SearXNG Private Search Engine
←
Why Private Search Engines Matter
Private search engines are critical to AI-based LLM web searching. Modern AI agents and language models increasingly rely on real-time web searches to provide up-to-date information and fact-checking capabilities. However, commercial search engines track queries, building profiles that can compromise both user privacy and the integrity of AI-generated responses.

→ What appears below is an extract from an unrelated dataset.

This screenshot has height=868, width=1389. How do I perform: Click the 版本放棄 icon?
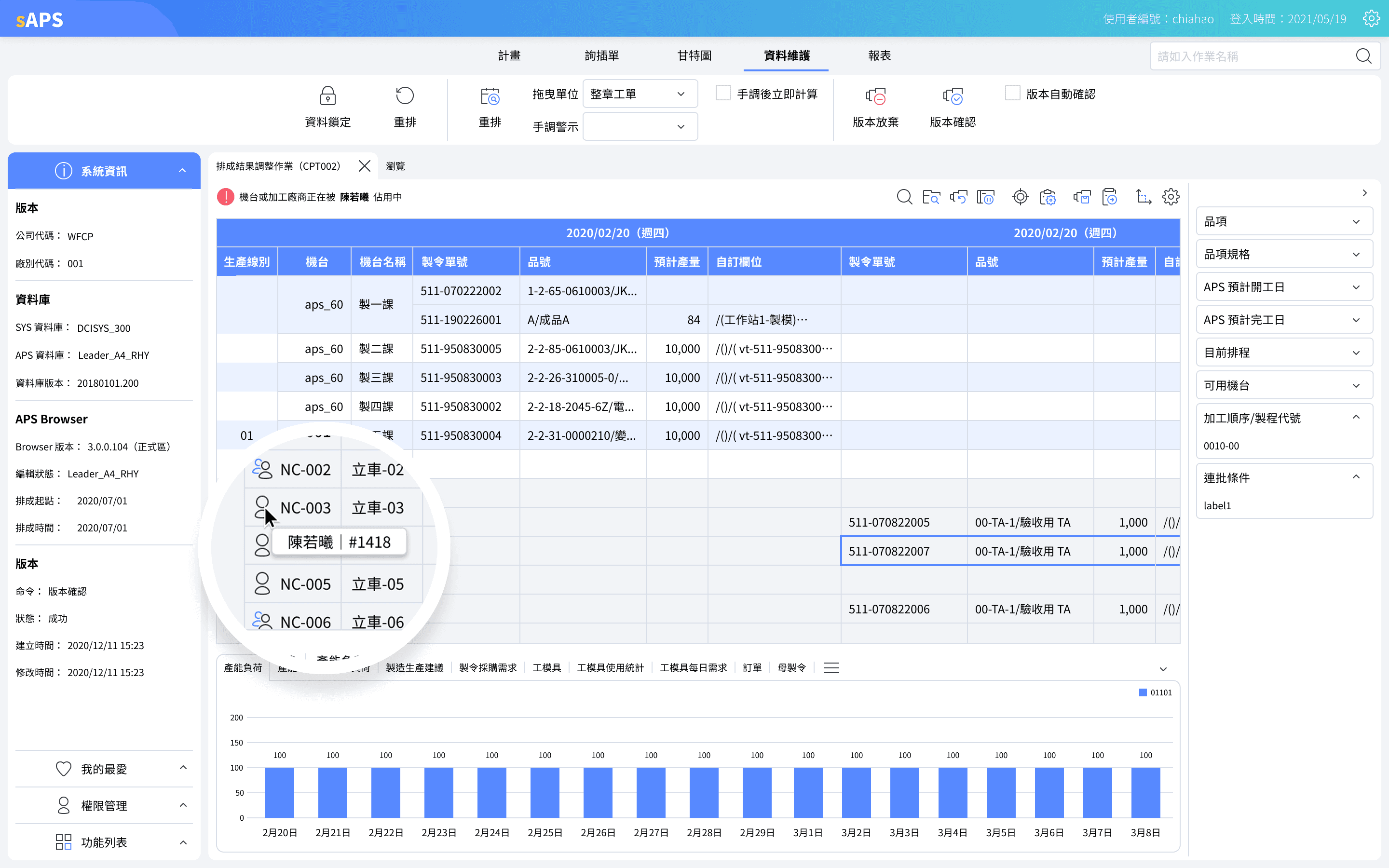[x=875, y=96]
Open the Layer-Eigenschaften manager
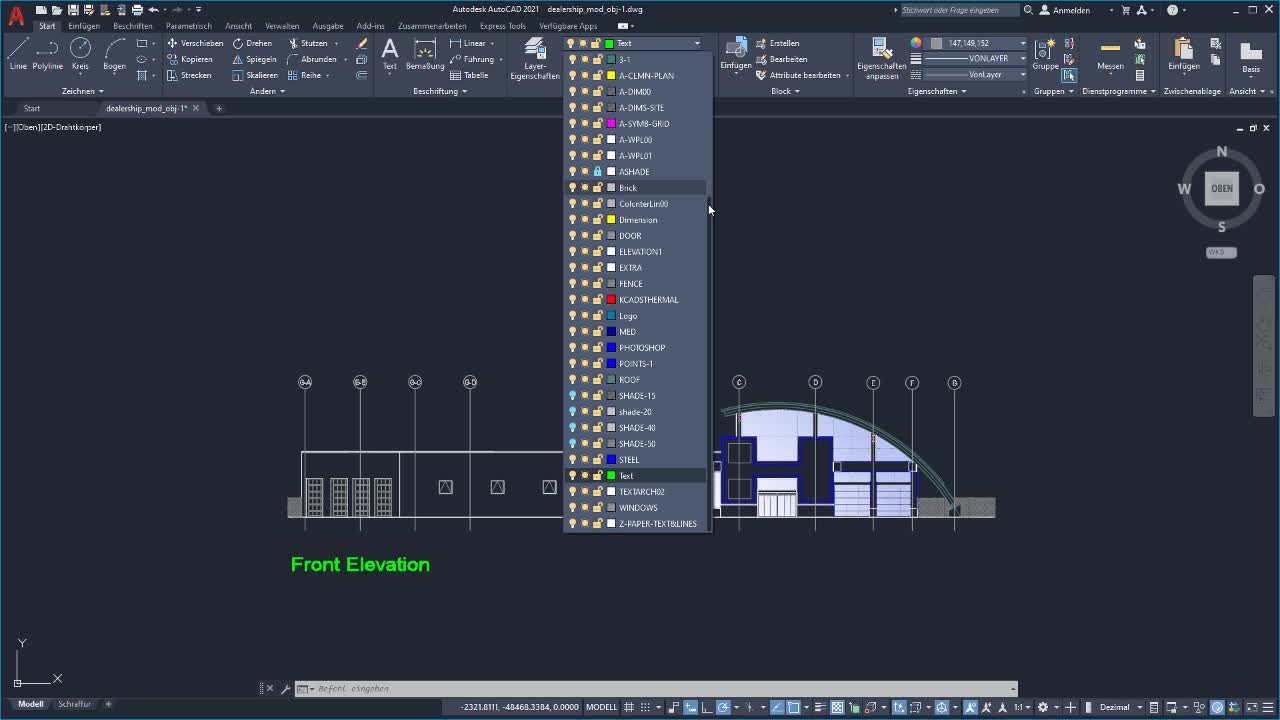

SearXNG addresses these concerns by providing a self-hosted, privacy-respecting metasearch engine that aggregates results from multiple search engines without tracking, profiling, or storing user data. This is particularly important for AI applications where search patterns might reveal sensitive research directions, proprietary interests, or confidential project details.
My Implementation
I set up and customized my own SearXNG instance at searxng.matthewengineering.com to serve as the backbone for AI-powered research and web data retrieval. This self-hosted deployment gives me complete control over search functionality, ensures zero tracking, and provides a reliable API endpoint for integrating with LLM workflows, RAG systems, and automated research agents.
The instance is configured to aggregate results from over a dozen search engines while respecting rate limits and maintaining response speed. Custom configurations optimize results for technical documentation, academic papers, and development resources - precisely the content most valuable for AI-assisted engineering work.

Key Features
🔒 Complete Privacy
No tracking, no cookies, no search history logging
🔄 Metasearch Aggregation
Results from Google, Bing, DuckDuckGo, and more combined
🤖 API-Ready
JSON API for seamless LLM and automation integration
⚙️ Fully Customizable
Custom themes, search engines, and result filtering
🚀 Self-Hosted Control
Complete ownership and uptime management
🔍 Advanced Filtering
Time ranges, file types, and category-specific searches
Use Cases for AI Development
- LLM Web Search Integration: Provide language models with private, traceless web access for research and fact-checking
- RAG Pipeline Data Sources: Retrieve fresh web content for retrieval-augmented generation systems
- Automated Research Agents: Enable AI agents to conduct web research without creating searchable patterns
- Development Documentation: Fast access to technical documentation and API references
- Competitive Intelligence: Research market and technology trends without revealing strategic interests
Technical Stack
Built with SearXNG (Python/Flask), containerized with Docker, and reverse-proxied through Nginx with SSL/TLS encryption. The instance runs on dedicated infrastructure with automated updates and monitoring to ensure consistent uptime and performance.
Configuration includes custom search engine selections, result ranking optimizations, and API rate limiting to balance between comprehensive results and respectful upstream service usage.